Sunday Mail Reporter
Industries in Bulawayo have grown in leaps and bounds over the past two years despite the negative impact of the Covid-19 pandemic, and there are indications the rebound is likely to continue.
Bulawayo used to be the country’s industrial heartland, boasting giant industrial operations such as the Cold Storage Company (CSC), engineering company ZECO Holdings, Treger Group of Companies, Archer Clothing, United Refineries Limited, Sheppco BMA Fasteners, Metal Founders, Datlabs, Kango Products, Zambezi Tanners, General Beltings, Arenel, Dunlop, among others.
Over the years, most of the companies’ operations had been choked by myriad challenges, including capital constraints and the effects of illegal sanctions imposed on Zimbabwe at the turn of the century.
Industry and Commerce Minister Dr Sekai Nzenza told The Sunday Mail that the Government was working to ensure the country’s second-biggest city regains its past status.

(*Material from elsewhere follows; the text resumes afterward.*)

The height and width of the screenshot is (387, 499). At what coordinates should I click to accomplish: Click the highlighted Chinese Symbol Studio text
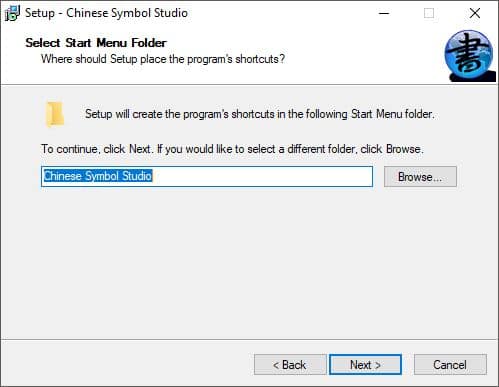point(98,176)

The Government’s policy interventions to stimulate industrial development were guided by the National Development Strategy 1 (NDS1), which encapsulates policies such as the Zimbabwe National Industrial Policy (ZNIDP) that target to create a conducive operating environment for the private sector businesses and trigger technologically advanced and diversified industrial operations.
Other policy interventions that have been introduced include the Leather Sector Strategy and the Local Content Strategy.
“One of the targeted areas of our intervention includes ensuring that Bulawayo returns to its former glory as the country’s industrial manufacturing hub, focusing on revitalising the key industries, guided by the value chain model,” said Dr Nzenza.
“It is evident that implementation of the NDS1, aided by fiscal and monetary policy support interventions by the Government, has seen a positive growth trajectory in the manufacturing sector, with Government assistance helping industry in their retooling exercise.”
As a result of the Government’s policy measures, capacity utilisation increased to 61 percent in 2021 from 47 percent recorded in 2020, surpassing the planned target of 50 percent.
Industry, on its part, is also embracing technology and modernisation in line with the Government’s thrust of accelerating the use of ICTs.
Bulawayo is the country’s logistics nerve centre, with railway lines connecting routes around the country and major ports in Mozambique, South Africa and Namibia.
The green shoots of the embryonic resurgence are beginning to show.
Many companies are reopening, while some are diversifying.
Others are already penetrating lucrative export markets.
For instance, Arenel, traditionally known for confectionery production, has diversified and is now producing non-alcoholic beverages.
Treger has ventured into production of solar equipment, including panels and accessories.
Scrap metal processors, textile and leather industries continue to show strong signs of rebound.
Ingwebu Breweries has re-introduced its “Shake It” opaque beer, which was suspended five years ago due to foreign currency shortages to import packaging materials.
The manufacturing industry has been the largest beneficiary of the Reserve Bank of Zimbabwe’s foreign currency auction system.
There is evidence of growth of small to medium enterprises (SMEs) in manufacturing, retail and service industrial sectors inclined towards food processing, leather and clothing value chains, mining supplies and engineering.
The Confederation of Zimbabwe Industries (CZI) said the rebound shows resilience of the economy.
“We are really encouraged . . . the recovery is quite strong and we want to applaud Government for its continued support,” said CZI president Mr Kurai Matsheza.
He said the measures taken by the Government to encourage the wider use of the Zimbabwe dollar would further support growth.
In terms of the new measures, miners are now required to pay 50 percent of royalties in local currency, while exporters will now be taxed 40 percent of export receipts in the domestic currency.
According to the Zimbabwe National Chamber of Commerce (ZNCC) State of Industry and Commerce Survey 2021, the manufacturing sector is among the five projected to lead the economic growth agenda by growing an average of 5 percent and above annually till 2025.
Last year, according to the survey, the manufacturing sector was projected to grow by 7 percent, before easing to 6,5 growth this year.
“A look at new business establishments and closures shows that the number of companies filing with the Registrar of Companies and ZIMRA has been steadily growing since 2018, despite a heavy Covid-19-induced slump in 2020,” reads the report.
“These figures are supported by a positive trend in the number of active members in the National Social Security Authority (NSSA) database.
“However, tax registration seems to consistently trail company registration, indicating that not all new entrants complete the formalisation process by registering for tax.
“This may point to incentive issues, among other challenges.
“Regarding sectoral capacity utilisation, there were wide variations ranging from 10 percent to 80 percent, the average being 47,5 percent.”